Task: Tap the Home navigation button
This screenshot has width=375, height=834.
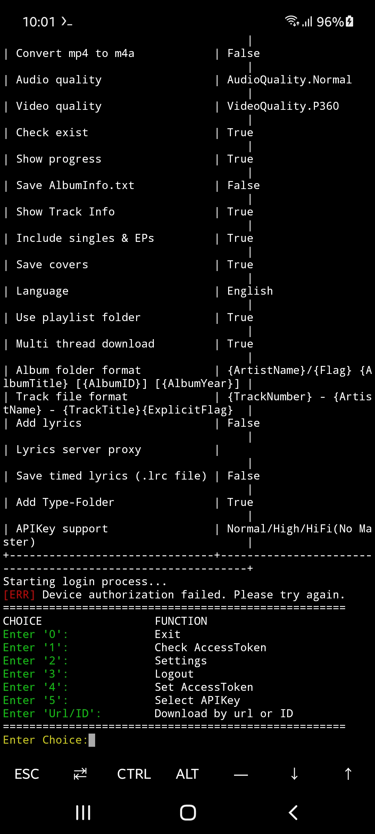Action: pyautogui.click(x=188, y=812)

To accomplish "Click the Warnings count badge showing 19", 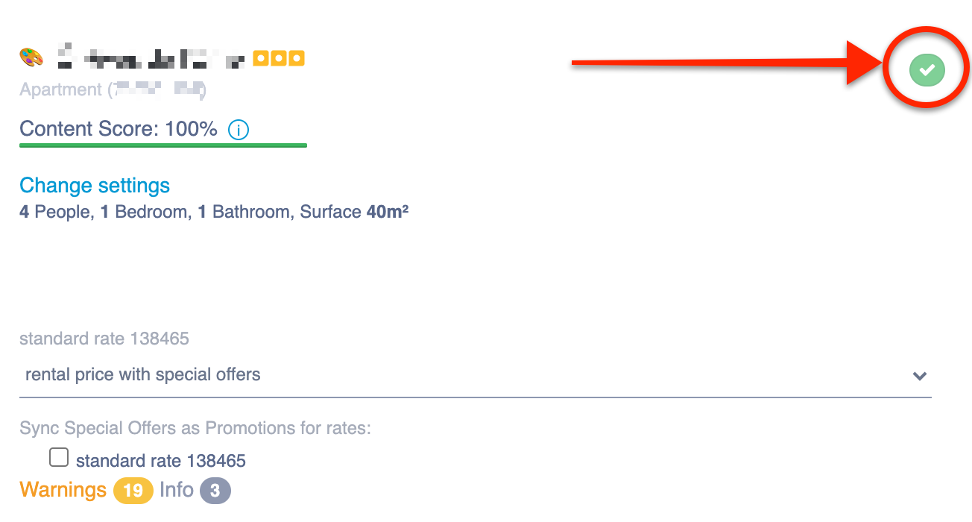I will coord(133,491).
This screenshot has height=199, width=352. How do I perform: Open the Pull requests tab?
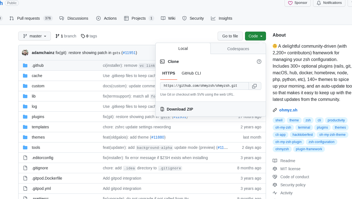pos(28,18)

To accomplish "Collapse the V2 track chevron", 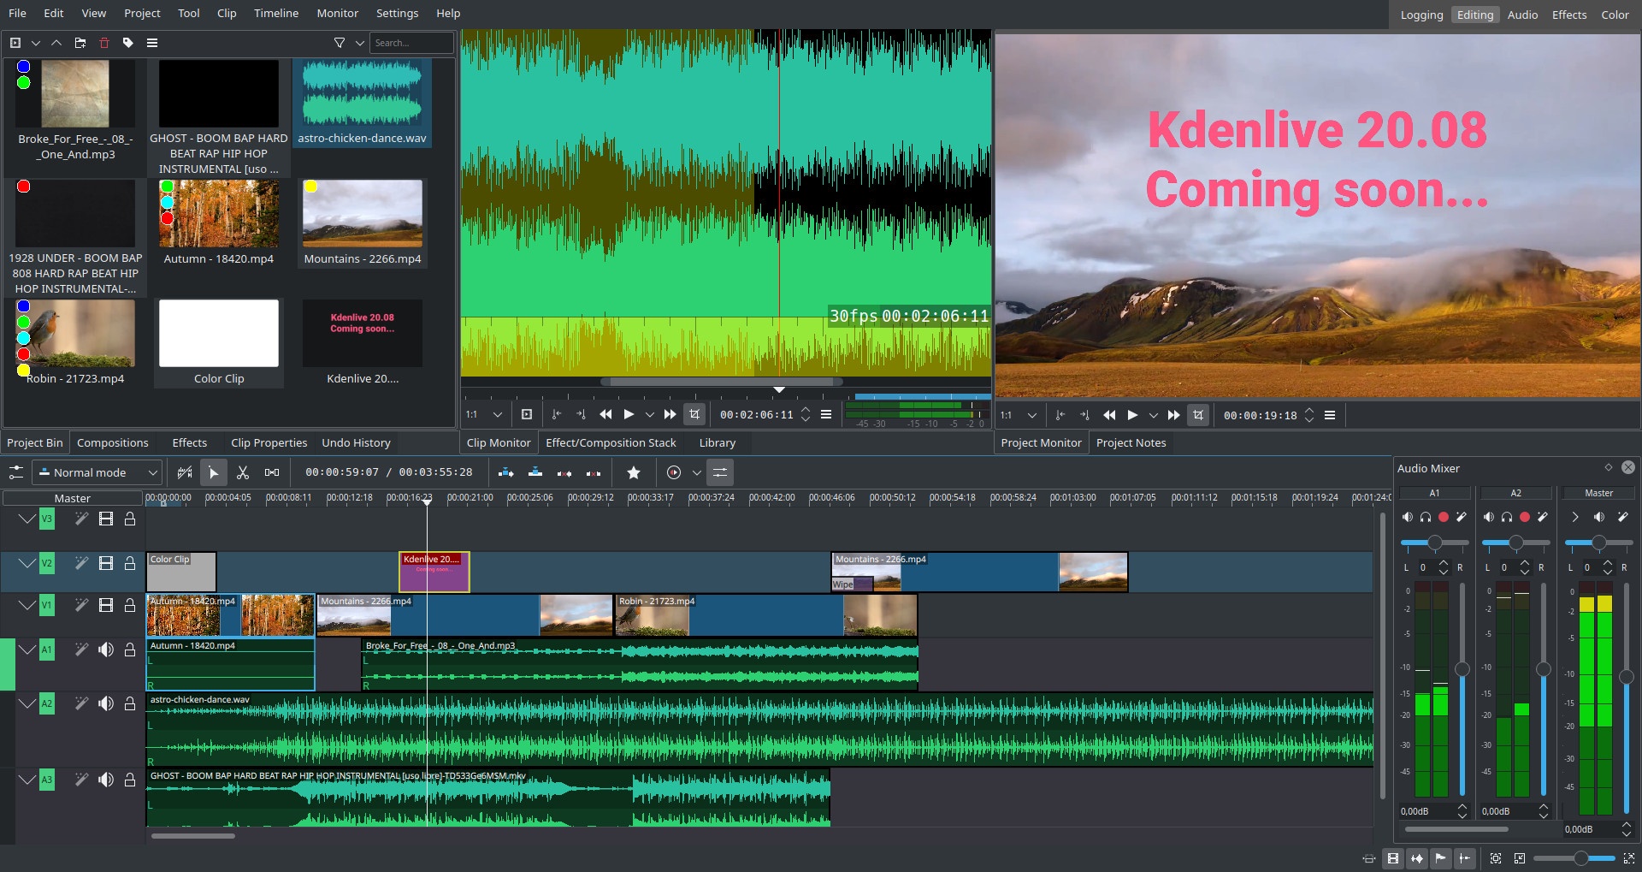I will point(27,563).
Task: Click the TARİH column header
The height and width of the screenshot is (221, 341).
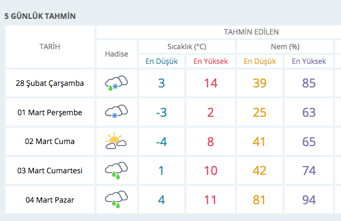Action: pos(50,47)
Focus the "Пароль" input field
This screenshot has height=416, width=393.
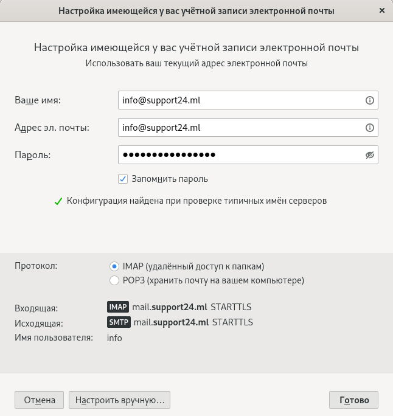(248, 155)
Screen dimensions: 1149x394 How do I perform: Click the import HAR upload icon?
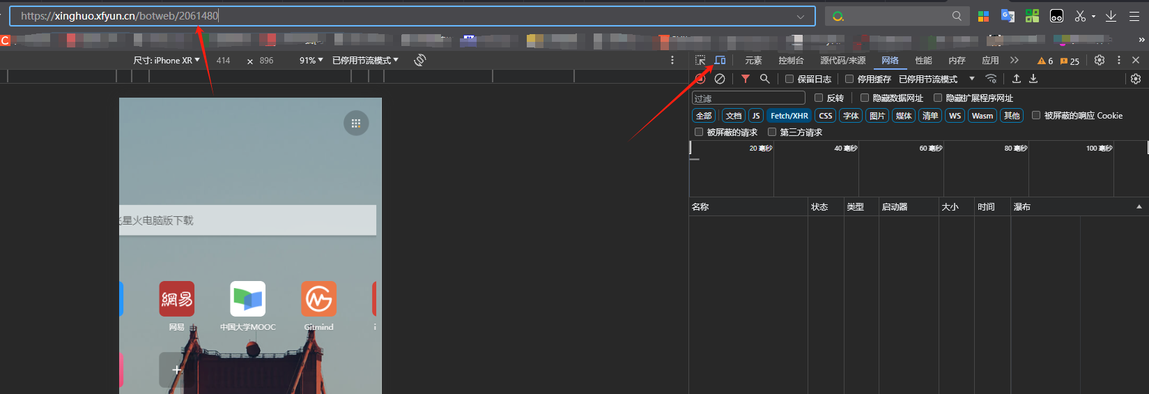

|---|

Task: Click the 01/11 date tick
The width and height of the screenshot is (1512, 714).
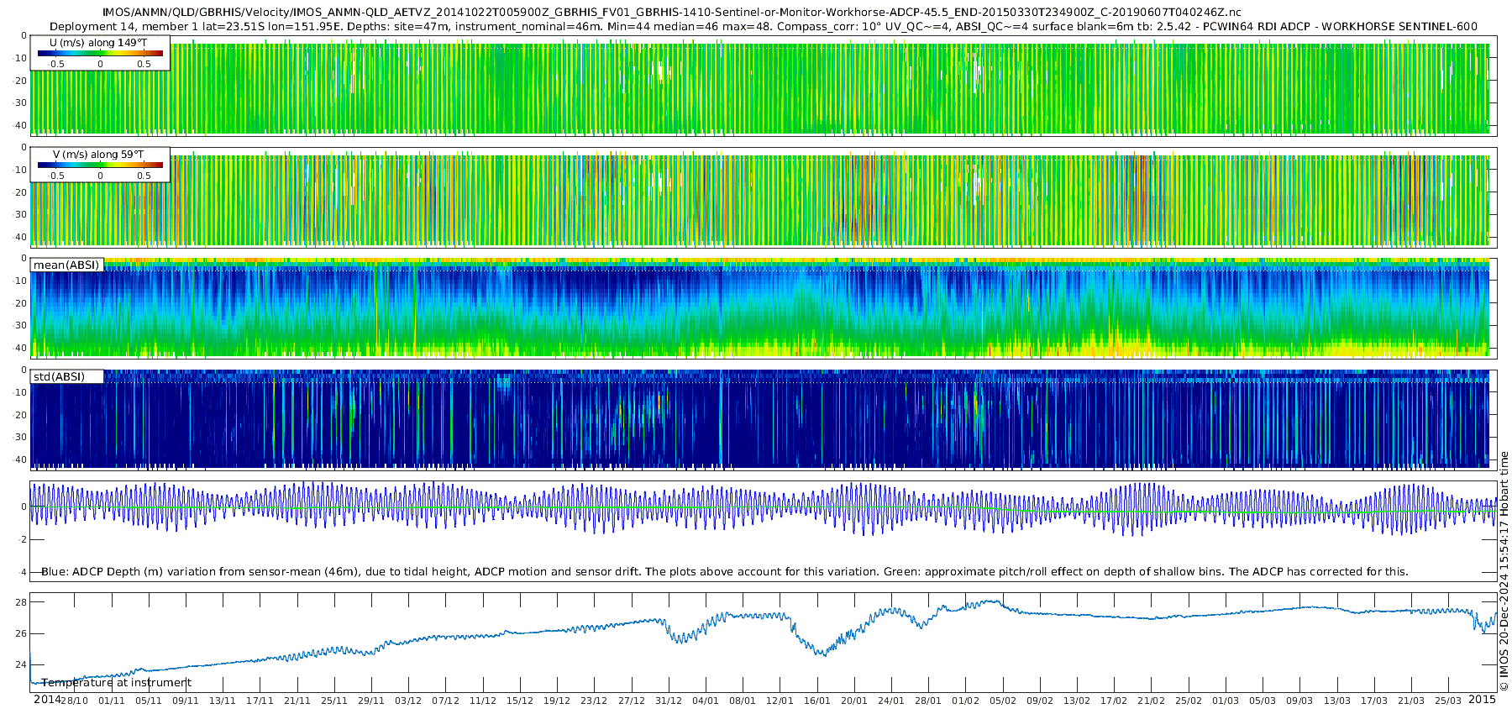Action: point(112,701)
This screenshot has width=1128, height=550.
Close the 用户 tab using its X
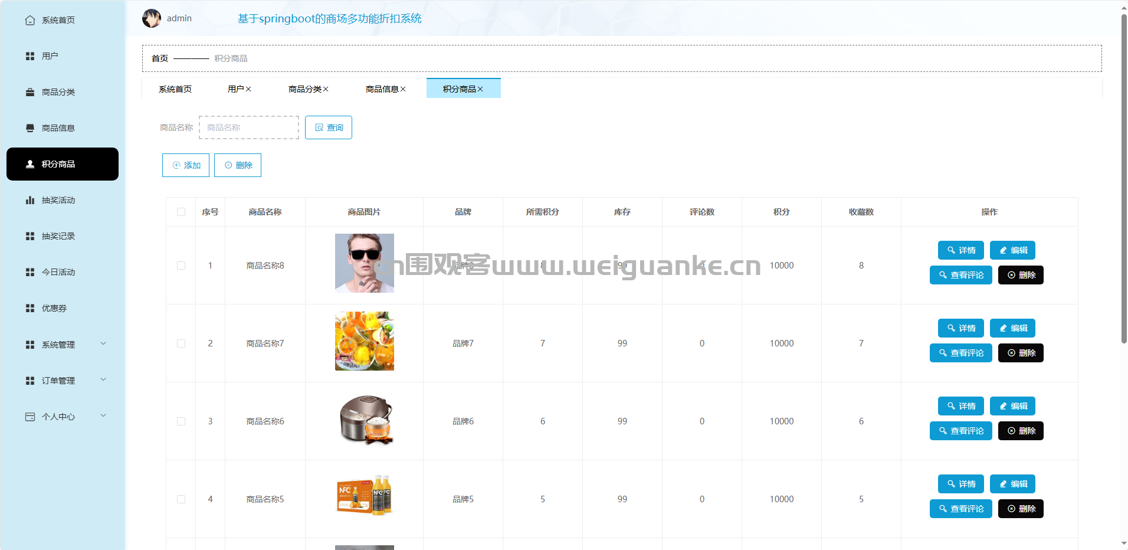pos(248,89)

|---|

Tally how many lines in the entries above contain the string "width", treating uppercase and lowercase as different. Reply with the number alone.

6